(Data entries)
# # # #

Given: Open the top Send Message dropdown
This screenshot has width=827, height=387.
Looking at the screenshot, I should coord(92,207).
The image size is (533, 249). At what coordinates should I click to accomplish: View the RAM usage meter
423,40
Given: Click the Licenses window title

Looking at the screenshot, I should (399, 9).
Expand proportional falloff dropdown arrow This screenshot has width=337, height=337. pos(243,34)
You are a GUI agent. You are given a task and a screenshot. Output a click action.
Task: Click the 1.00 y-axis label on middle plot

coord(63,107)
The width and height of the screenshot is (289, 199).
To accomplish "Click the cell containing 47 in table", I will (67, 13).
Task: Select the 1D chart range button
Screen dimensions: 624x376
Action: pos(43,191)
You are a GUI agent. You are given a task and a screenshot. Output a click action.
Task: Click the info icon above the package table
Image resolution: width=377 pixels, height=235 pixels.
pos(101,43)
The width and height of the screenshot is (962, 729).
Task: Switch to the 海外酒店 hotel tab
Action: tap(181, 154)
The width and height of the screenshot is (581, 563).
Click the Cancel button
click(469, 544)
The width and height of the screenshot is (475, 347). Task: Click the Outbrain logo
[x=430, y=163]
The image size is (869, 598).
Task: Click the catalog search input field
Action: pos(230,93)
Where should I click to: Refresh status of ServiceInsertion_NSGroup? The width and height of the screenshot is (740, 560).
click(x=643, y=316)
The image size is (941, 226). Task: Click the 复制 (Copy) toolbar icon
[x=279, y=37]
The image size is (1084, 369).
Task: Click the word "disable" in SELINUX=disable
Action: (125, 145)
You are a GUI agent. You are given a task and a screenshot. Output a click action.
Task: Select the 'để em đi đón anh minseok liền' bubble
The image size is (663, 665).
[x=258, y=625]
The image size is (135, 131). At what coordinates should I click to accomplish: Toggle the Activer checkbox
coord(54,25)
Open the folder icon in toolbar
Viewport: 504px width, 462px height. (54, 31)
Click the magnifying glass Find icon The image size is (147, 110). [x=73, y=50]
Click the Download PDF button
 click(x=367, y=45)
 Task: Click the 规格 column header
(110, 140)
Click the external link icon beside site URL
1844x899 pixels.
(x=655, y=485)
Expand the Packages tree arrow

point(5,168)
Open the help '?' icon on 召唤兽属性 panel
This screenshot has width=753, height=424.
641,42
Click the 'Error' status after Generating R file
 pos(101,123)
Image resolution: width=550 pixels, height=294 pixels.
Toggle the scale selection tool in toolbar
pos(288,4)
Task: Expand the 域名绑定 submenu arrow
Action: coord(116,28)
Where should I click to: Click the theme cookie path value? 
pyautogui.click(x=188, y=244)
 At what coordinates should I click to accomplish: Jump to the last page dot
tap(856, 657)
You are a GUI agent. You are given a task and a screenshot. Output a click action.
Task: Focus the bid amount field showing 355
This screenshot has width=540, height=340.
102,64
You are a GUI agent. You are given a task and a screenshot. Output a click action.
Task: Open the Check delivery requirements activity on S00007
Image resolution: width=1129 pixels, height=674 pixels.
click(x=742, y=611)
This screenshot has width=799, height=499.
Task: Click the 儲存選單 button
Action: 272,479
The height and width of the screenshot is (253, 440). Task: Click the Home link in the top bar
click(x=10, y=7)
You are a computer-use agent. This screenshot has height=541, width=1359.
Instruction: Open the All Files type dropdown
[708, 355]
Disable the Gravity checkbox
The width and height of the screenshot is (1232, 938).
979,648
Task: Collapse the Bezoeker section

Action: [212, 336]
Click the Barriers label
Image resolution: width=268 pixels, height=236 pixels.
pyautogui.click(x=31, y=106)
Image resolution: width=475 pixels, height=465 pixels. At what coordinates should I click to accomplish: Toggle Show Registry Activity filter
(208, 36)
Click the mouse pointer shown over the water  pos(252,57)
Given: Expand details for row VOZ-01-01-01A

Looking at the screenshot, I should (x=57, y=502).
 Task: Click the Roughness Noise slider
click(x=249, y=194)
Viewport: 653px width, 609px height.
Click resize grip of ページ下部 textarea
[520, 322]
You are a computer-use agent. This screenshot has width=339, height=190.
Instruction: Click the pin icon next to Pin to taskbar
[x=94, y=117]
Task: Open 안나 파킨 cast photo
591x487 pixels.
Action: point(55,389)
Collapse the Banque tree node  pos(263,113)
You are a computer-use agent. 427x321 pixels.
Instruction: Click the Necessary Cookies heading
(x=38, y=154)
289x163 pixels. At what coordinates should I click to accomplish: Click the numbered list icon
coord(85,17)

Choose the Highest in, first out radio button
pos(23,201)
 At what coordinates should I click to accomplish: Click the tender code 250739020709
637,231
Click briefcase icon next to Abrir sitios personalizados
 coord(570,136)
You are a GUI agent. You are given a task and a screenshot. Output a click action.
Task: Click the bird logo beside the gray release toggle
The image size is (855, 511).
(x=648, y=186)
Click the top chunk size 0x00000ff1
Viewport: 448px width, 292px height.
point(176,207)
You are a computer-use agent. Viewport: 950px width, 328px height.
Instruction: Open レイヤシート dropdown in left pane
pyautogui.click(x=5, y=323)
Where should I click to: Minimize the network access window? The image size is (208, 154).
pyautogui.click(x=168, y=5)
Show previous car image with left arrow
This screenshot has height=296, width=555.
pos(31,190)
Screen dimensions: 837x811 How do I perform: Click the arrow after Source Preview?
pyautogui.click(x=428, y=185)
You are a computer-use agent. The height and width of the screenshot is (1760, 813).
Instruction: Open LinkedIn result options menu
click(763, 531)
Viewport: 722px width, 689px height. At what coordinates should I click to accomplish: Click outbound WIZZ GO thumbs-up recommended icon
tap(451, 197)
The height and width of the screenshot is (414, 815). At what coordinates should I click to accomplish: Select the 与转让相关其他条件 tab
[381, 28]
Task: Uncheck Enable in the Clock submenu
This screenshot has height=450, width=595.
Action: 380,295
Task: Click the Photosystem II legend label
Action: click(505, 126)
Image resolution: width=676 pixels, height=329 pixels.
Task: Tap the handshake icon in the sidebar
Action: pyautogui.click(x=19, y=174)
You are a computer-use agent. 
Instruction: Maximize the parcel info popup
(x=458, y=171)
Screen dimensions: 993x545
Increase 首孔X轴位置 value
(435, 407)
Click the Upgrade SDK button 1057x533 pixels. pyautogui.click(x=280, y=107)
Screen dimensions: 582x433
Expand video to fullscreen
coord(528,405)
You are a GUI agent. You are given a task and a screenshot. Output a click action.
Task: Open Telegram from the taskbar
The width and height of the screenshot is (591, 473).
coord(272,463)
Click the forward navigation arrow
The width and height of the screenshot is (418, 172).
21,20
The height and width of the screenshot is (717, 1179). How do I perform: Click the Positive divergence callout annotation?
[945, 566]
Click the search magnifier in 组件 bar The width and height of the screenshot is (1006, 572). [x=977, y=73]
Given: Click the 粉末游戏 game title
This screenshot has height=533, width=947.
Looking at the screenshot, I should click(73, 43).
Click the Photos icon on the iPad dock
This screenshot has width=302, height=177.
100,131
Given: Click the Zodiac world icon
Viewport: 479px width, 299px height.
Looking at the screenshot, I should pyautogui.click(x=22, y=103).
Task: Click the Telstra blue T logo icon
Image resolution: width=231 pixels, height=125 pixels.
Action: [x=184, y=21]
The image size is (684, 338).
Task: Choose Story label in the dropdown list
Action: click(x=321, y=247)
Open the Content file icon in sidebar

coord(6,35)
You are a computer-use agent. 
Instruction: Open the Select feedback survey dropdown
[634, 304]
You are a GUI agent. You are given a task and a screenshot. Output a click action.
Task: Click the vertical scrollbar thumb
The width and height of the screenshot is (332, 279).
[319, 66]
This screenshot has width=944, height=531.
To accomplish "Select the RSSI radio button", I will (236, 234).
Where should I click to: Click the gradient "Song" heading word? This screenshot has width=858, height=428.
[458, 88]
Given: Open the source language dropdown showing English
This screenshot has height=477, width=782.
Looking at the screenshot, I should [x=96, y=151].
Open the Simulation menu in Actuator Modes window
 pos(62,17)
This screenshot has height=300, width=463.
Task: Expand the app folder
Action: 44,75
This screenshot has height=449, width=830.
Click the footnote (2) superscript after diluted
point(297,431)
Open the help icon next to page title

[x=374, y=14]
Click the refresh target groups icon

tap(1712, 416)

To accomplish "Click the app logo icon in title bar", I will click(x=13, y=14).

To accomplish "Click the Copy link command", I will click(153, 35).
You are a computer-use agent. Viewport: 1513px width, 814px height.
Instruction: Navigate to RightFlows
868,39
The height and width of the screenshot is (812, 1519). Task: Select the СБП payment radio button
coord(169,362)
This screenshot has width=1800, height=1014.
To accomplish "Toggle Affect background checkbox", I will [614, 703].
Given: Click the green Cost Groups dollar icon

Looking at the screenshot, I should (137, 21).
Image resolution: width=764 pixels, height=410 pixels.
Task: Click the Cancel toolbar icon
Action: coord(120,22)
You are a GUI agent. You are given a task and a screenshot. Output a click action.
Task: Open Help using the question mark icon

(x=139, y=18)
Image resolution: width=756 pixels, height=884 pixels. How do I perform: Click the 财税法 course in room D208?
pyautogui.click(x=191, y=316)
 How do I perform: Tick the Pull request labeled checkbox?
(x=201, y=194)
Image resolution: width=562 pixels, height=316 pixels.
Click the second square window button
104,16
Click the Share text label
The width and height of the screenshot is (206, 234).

# # # #

**YOUR GOAL**: Search the data for "The width and height of the screenshot is (332, 279).". Beginning with that line, set down every line through the last exactly.

**SOLUTION FOR THIS EXERCISE**:
The width and height of the screenshot is (332, 279).
[319, 66]
This screenshot has width=944, height=531.
To accomplish "Select the RSSI radio button", I will (236, 234).
Where should I click to: Click the gradient "Song" heading word? This screenshot has width=858, height=428.
[458, 88]
Given: Open the source language dropdown showing English
This screenshot has height=477, width=782.
Looking at the screenshot, I should [x=96, y=151].
Open the Simulation menu in Actuator Modes window
 pos(62,17)
This screenshot has height=300, width=463.
Task: Expand the app folder
Action: 44,75
This screenshot has height=449, width=830.
Click the footnote (2) superscript after diluted
point(297,431)
Open the help icon next to page title

[x=374, y=14]
Click the refresh target groups icon

tap(1712, 416)

To accomplish "Click the app logo icon in title bar", I will click(x=13, y=14).

To accomplish "Click the Copy link command", I will click(153, 35).
You are a computer-use agent. Viewport: 1513px width, 814px height.
Instruction: Navigate to RightFlows
868,39
The height and width of the screenshot is (812, 1519). Task: Select the СБП payment radio button
coord(169,362)
This screenshot has width=1800, height=1014.
To accomplish "Toggle Affect background checkbox", I will [614, 703].
Given: Click the green Cost Groups dollar icon

Looking at the screenshot, I should (137, 21).
Image resolution: width=764 pixels, height=410 pixels.
Task: Click the Cancel toolbar icon
Action: coord(120,22)
You are a GUI agent. You are given a task and a screenshot. Output a click action.
Task: Open Help using the question mark icon

(x=139, y=18)
Image resolution: width=756 pixels, height=884 pixels. How do I perform: Click the 财税法 course in room D208?
pyautogui.click(x=191, y=316)
 How do I perform: Tick the Pull request labeled checkbox?
(x=201, y=194)
Image resolution: width=562 pixels, height=316 pixels.
Click the second square window button
104,16
Click the Share text label
The width and height of the screenshot is (206, 234).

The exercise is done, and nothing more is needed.